The Geneva notes were surprisingly included in a few editions of the King James version, even as late as 1715. The Geneva Bible remained popular among Puritans and remained in widespread use until after the English Civil War. The Geneva Bible had also motivated the earlier production of the Bishops' Bible under Elizabeth I, for the same reason, and the later Rheims–Douai edition by the Catholic community. The annotations which are an important part of the Geneva Bible were Calvinist and Puritan in character, and as such they were disliked by the ruling pro-government Anglicans of the Church of England, as well as King James I, who commissioned the "Authorized Version", or King James Bible, in order to replace it. Some editions from 1599 onwards used a new "Junius" version of the Book of Revelation, in which the notes were translated from a new Latin commentary by Franciscus Junius. Some editions from 1576 onwards included Laurence Tomson's revisions of the New Testament. In fact, the involvement of Knox (1514-1572) and Calvin (1509-1564) in the creation of the Geneva Bible made it especially appealing in Scotland, where a law was passed in 1579 requiring every household of sufficient means to buy a copy. The first Bible printed in Scotland was a Geneva Bible, which was first issued in 1579. Over 150 editions were issued the last probably in 1644.
DAKES BIBLE NOTES THREE BAPTISMS FULL
The first full edition of this Bible, with a further revised New Testament, appeared in 1560, but it was not printed in England until 1575 (New Testament ) and 1576 (complete Bible ).
Whittingham was directly responsible for the New Testament, which was complete and published in 1557, while Gilby oversaw the Old Testament. Among these scholars was William Whittingham, who supervised the translation now known as the Geneva Bible, in collaboration with Myles Coverdale, Christopher Goodman, Anthony Gilby, Thomas Sampson, and William Cole several of this group later became prominent figures in the Vestments controversy.
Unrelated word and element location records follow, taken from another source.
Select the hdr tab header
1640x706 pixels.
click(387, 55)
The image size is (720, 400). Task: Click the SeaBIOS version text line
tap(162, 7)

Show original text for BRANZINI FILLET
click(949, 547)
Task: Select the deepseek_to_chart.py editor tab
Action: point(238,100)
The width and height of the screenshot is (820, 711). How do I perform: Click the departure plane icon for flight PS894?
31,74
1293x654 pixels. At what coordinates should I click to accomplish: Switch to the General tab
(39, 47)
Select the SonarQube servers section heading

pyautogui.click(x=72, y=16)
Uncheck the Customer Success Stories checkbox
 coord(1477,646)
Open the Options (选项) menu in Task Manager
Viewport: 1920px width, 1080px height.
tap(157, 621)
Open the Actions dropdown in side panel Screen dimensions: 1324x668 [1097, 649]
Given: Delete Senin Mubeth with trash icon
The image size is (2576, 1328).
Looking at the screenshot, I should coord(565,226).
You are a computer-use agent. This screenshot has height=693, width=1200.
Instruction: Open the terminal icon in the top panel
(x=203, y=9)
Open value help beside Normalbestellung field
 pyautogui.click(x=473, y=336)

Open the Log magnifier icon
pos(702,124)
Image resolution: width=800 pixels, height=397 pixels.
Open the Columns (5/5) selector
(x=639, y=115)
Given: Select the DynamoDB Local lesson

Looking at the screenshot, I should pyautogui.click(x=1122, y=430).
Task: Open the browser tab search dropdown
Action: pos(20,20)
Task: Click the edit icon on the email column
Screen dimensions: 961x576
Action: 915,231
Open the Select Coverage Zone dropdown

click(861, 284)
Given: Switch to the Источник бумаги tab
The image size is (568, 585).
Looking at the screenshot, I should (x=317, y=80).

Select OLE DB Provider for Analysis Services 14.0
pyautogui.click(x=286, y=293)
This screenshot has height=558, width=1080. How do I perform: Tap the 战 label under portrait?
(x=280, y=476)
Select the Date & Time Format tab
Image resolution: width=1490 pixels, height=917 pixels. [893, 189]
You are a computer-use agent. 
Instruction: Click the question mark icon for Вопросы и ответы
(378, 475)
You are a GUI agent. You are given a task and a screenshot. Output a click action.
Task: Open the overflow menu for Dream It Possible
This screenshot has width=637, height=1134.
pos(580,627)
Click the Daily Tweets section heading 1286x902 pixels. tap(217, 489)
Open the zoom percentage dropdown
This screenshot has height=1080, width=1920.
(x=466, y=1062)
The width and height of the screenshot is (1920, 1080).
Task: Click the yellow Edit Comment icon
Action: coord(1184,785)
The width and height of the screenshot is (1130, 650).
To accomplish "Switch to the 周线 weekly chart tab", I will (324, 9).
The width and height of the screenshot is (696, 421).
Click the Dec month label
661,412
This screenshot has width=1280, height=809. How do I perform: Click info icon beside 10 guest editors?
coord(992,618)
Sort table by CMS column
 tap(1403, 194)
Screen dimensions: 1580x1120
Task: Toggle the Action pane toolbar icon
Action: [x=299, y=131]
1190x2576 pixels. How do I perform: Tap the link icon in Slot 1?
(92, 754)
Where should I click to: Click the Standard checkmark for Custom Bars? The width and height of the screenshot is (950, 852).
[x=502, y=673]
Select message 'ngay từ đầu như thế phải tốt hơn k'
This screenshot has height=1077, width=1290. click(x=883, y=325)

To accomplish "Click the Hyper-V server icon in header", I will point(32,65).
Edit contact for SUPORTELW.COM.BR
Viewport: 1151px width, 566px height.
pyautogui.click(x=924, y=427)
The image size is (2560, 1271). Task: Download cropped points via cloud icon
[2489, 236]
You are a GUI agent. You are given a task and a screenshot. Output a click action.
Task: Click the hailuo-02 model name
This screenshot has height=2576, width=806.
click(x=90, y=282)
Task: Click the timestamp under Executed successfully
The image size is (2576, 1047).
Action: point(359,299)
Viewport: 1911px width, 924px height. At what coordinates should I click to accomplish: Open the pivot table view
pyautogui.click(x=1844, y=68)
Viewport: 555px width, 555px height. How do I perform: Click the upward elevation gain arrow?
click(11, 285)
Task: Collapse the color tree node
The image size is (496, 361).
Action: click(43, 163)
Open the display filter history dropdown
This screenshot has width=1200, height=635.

The Geneva Bible followed the Great Bible of 1539, the first authorised Bible in English, which was the authorized Bible of the Church of England.ĭuring the reign of Queen Mary I of England (1553–58), a number of Protestant scholars fled from England to Geneva, Switzerland, which was then ruled as a republic in which John Calvin and, later, Theodore Beza, provided the primary spiritual and theological leadership. 5 Modern spelling version of the 1599 Geneva Bible.In the words of Cleland Boyd McAfee, "it drove the Great Bible off the field by sheer power of excellence". This version of the Bible is significant because, for the first time, a mechanically printed, mass-produced Bible was made available directly to the general public which came with a variety of scriptural study guides and aids (collectively called an apparatus), which included verse citations that allow the reader to cross-reference one verse with numerous relevant verses in the rest of the Bible, introductions to each book of the Bible that acted to summarize all of the material that each book would cover, maps, tables, woodcut illustrations and indices.īecause the language of the Geneva Bible was more forceful and vigorous, most readers strongly preferred this version to the Great Bible. ( Pilgrim Hall Museum has collected several Bibles of Mayflower passengers.) The Geneva Bible was used by many English Dissenters, and it was still respected by Oliver Cromwell's soldiers at the time of the English Civil War, in the booklet The Souldiers Pocket Bible. It was one of the Bibles taken to America on the Mayflower. It was the primary Bible of 16th-century English Protestantism and was used by William Shakespeare, Oliver Cromwell, John Knox, John Donne, and John Bunyan, author of The Pilgrim's Progress (1678). The Geneva Bible is one of the most historically significant translations of the Bible into English, preceding the King James Version by 51 years.